PROMPT: Start at the line containing "The width and height of the screenshot is (1000, 700)." and stop after the line containing "Action: (557, 481)". Write out those lines again, substituting "list" for "dropdown" and changing nothing else.

Target position rows
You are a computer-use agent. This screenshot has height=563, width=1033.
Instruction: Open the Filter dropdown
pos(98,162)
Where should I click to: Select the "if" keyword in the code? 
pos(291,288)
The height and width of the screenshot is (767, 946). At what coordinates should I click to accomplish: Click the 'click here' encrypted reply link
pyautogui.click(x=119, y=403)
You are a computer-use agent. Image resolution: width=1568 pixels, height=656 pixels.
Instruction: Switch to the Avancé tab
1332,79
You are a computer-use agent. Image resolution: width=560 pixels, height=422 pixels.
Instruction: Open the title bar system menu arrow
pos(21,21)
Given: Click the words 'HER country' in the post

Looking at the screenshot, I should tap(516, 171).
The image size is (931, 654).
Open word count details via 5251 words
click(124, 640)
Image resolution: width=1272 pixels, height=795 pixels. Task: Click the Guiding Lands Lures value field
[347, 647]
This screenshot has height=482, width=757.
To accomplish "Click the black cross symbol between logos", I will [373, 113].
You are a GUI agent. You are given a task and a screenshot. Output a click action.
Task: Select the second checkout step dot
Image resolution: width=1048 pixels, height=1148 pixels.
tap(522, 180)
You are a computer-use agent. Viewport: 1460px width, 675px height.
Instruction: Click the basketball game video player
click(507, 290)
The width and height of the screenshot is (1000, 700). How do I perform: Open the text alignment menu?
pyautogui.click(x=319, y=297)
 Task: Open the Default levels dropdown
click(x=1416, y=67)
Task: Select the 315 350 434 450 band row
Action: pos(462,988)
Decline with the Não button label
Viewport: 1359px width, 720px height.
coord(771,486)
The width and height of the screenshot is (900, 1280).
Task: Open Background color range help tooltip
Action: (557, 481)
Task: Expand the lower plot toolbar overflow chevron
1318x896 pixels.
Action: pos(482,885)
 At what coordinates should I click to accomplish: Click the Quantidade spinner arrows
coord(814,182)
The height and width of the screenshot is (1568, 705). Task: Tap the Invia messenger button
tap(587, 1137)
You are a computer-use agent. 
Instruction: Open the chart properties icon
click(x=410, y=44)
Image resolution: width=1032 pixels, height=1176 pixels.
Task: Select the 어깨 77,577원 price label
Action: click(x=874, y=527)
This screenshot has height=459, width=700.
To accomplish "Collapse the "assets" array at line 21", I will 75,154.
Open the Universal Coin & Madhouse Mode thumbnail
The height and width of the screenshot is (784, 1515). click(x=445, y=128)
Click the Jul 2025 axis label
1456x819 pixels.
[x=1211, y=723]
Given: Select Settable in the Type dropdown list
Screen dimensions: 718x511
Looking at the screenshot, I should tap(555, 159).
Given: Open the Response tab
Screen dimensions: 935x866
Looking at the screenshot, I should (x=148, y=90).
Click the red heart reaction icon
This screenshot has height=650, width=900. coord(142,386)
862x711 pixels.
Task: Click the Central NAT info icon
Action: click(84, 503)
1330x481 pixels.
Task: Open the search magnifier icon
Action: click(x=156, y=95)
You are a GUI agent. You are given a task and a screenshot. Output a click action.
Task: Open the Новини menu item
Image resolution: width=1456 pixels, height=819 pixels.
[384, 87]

CORRECT OUTPUT:
The width and height of the screenshot is (1000, 700). How do I perform: Open the text alignment menu?
pyautogui.click(x=319, y=297)
 Task: Open the Default levels list
click(x=1416, y=67)
Task: Select the 315 350 434 450 band row
Action: pos(462,988)
Decline with the Não button label
Viewport: 1359px width, 720px height.
coord(771,486)
The width and height of the screenshot is (900, 1280).
Task: Open Background color range help tooltip
Action: (557, 481)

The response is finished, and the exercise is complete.